GeneWatch UK provided expert evidence on behalf of S. and Marper to the European Court.

The judgment

The Court found that there had been a violation of Article 8 of the European Convention for the Protection of Human Rights and Fundamental Freedoms, stating:

"In conclusion, the Court finds that the blanket and indiscriminate nature of the powers of retention of the fingerprints, cellular samples and DNA profiles of persons suspected but not convicted of offences, as applied in the case of the present applicants, fails to strike a fair balance between the competing public and private interests and that the respondent State has overstepped any acceptable margin of appreciation in this regard. Accordingly, the retention at issue constitutes a disproportionate interference with the applicants' right to respect for private life and cannot be regarded as necessary in a democratic society"

Key points in the judgment are:

  • Given the nature and the amount of personal information contained in cellular samples, their retention per se must be regarded as interfering with the right to respect for the private lives of the individuals concerned.
  • The DNA profiles' capacity to provide a means of identifying genetic relationships is in itself sufficient to conclude that their retention interferes with the right to the private life of the individuals concerned.
  • In view of the foregoing, the retention of both cellular samples and DNA profiles discloses an interference with the applicants' right to respect for their private lives, within the meaning of Article 8 of the Convention.
  • The retention of fingerprints also constitutes an interference with the right to respect for private life.
  • Other countries have chosen to set limits on the retention and use of such data with a view to achieving a proper balance with the competing interests of preserving respect for private life.
  • Any State claiming a pioneer role in the development of new technologies bears a special responsibility for striking the right balance in this regard.
  • The Court is struck by the blanket and indiscriminate nature of the power of retention in England and Wales.
  • Weighty reasons would have to be put forward by the Government before the Court would regard as justified such a difference in treatment of the applicants' private data compared to that of other unconvicted people.
  • The retention of the unconvicted persons' data may be especially harmful in the case of minors, given their special situation and the importance of their development and integration in society.

What happens now?

In April 2010, the Crime and Security Act was adopted in response to the Marper judgment.

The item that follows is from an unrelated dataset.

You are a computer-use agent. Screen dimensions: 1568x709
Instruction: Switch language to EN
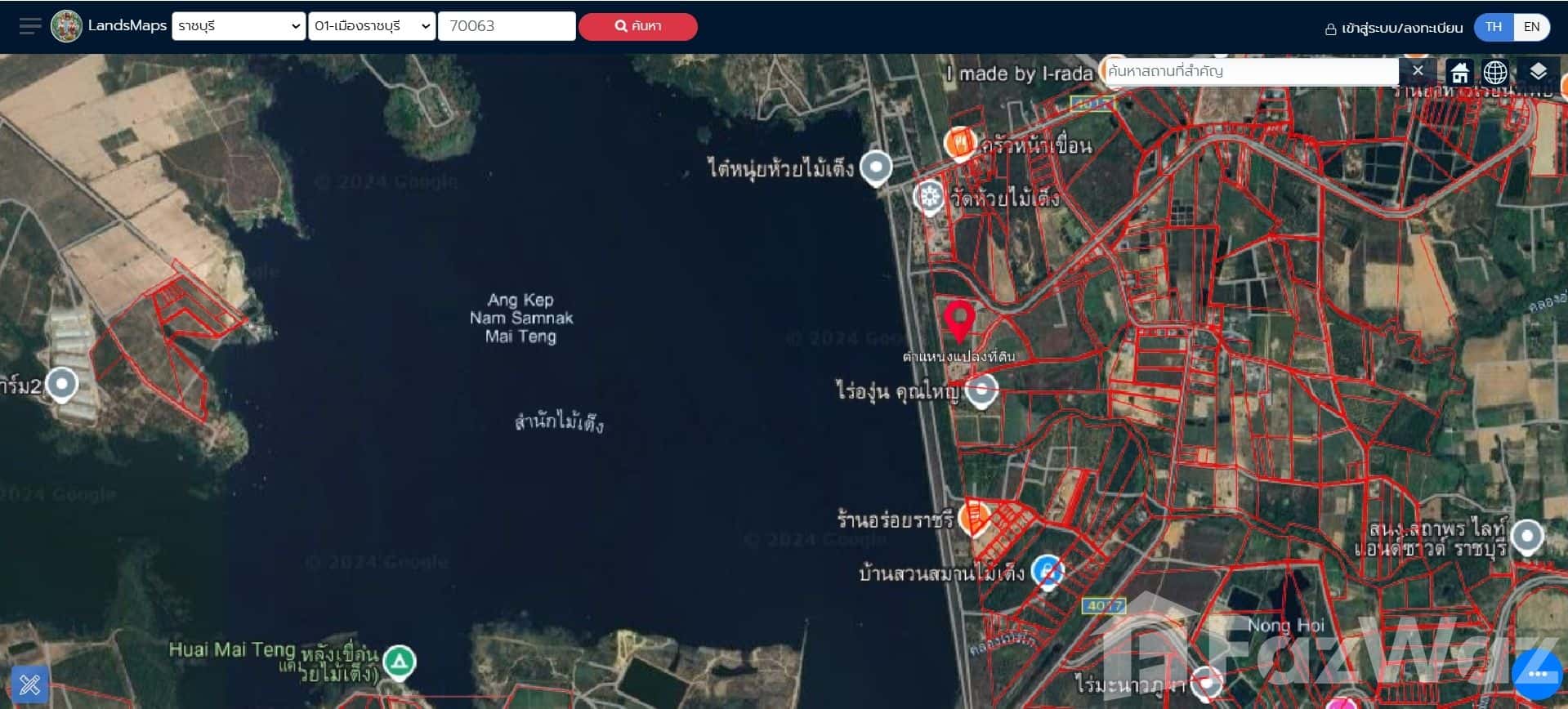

However, due to the change in government in May 2010, it will not be implemented. Instead, the Coalition Government proposed a new Protection of Freedoms Bill to bring the law in England and Wales into line with Scotland. This was finally adopted in May 2012 as the Protection of Freedoms Act and will be implemented by the end of 2013.

In May 2011, the Supreme Court made a declaration that that old Association of Chief Police Officer (ACPO) guidelines on the retention of DNA, fingerprints and Police National Computer (PNC) records are unlawful because they are incompatible with the European Convention on Human Rights.